◆ **Sobre a tarefa**:
Responda com base na homilia a seguir:
1. Em que cidade e em que data a homilia foi proferida?
2. Como Maria foi celebrada no dia 08 de dezembro, segundo a homilia?
3. Pelo trecho do Prefácio citado, de que Deus preservou a Virgem Maria?

◆ **Texto**:

---+---

Homilia para a Ordenação Diaconal do Irmão Maurício Sangaletti, SDP
HOMILIA PARA A ORDENAÇÃO DIACONAL DO IRMÃO MAURÍCIO SANGALETTI, SDP.
Igarapé, 12 de dezembro de 2020, festa de Nossa Senhora de Guadalupe.
Irmãos e irmãs, no caminho para Belém e para o Natal deste ano difícil, fazendo memória da primeira vinda de Cristo e anunciando e suplicando a segunda e definitiva vinda, voltamo-nos pela segunda vez, neste percurso litúrgico e espiritual do Advento, para Maria de Nazaré, cujo sim nos fez ver Deus entre nós! No dia 08 de dezembro, celebramos Maria como a Virgem Puríssima, que nos deu o Salvador, o Cordeiro sem mancha, que nos redime de nosso pecado. Rezamos assim a Deus Pai, no Prefácio daquela recente solenidade: “A fim de preparar para vosso Filho mãe que fosse digna dele, preservastes a Virgem Maria da mancha do pecado original, enriquecendo-a com a plenitude de vossa graça. Em Maria, ó Pai, nos destes as primícias da Igreja, esposa de Cristo, sem ruga e sem mancha, resplandecente de beleza”. E ainda a contemplamos e veneramos como a “escolhida, entre todas as mulheres, modelo de santidade e advogada nossa, constante intercessora em favor do povo de Deus”.

---+---

◆ **Itens listados**:
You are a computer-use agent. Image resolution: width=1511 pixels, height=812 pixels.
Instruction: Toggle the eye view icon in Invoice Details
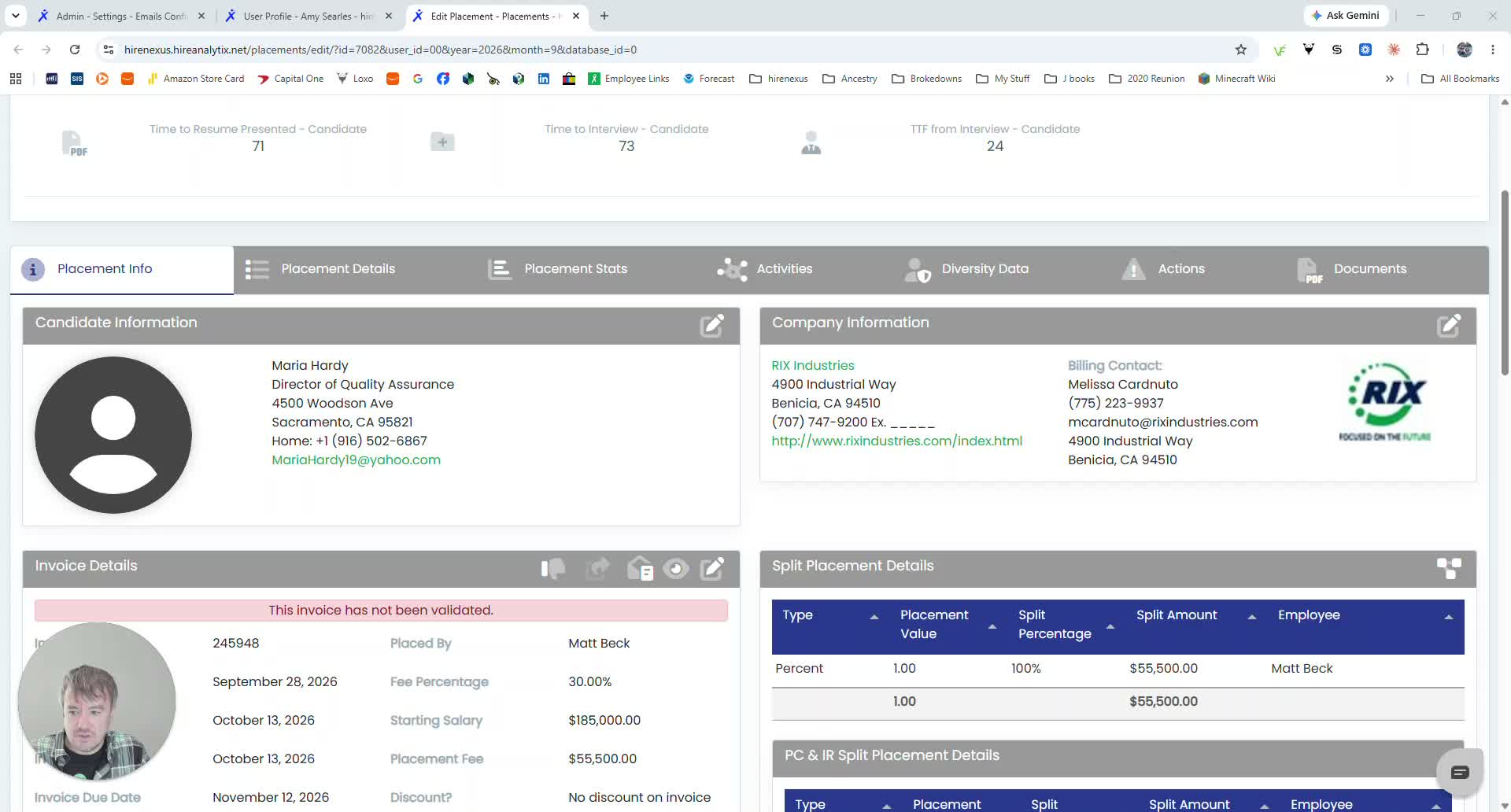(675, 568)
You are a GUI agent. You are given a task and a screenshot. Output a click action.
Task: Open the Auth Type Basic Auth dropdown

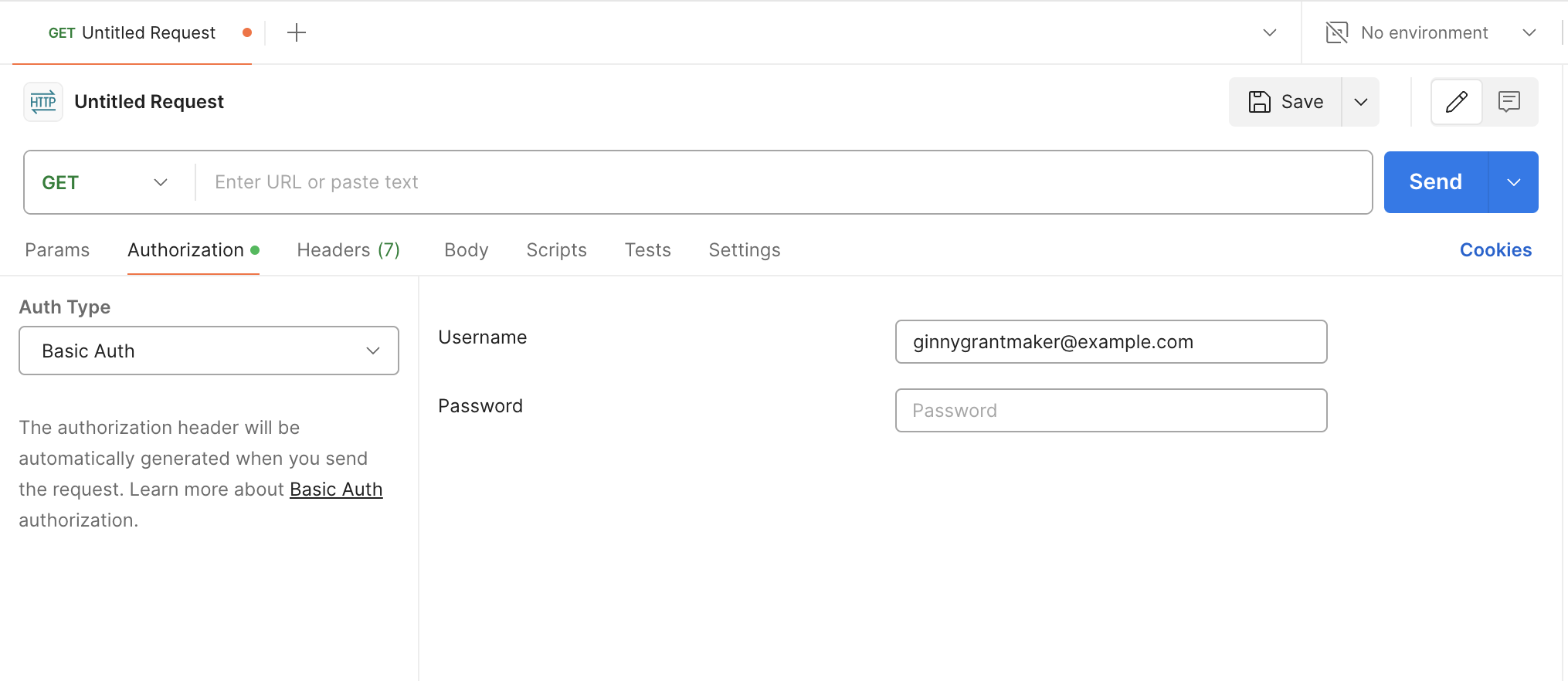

---+---

◆ **Resposta**:
1. Em Igarapé, em 12 de dezembro de 2020.
2. Como a Virgem Puríssima, que nos deu o Salvador.
3. Da mancha do pecado original.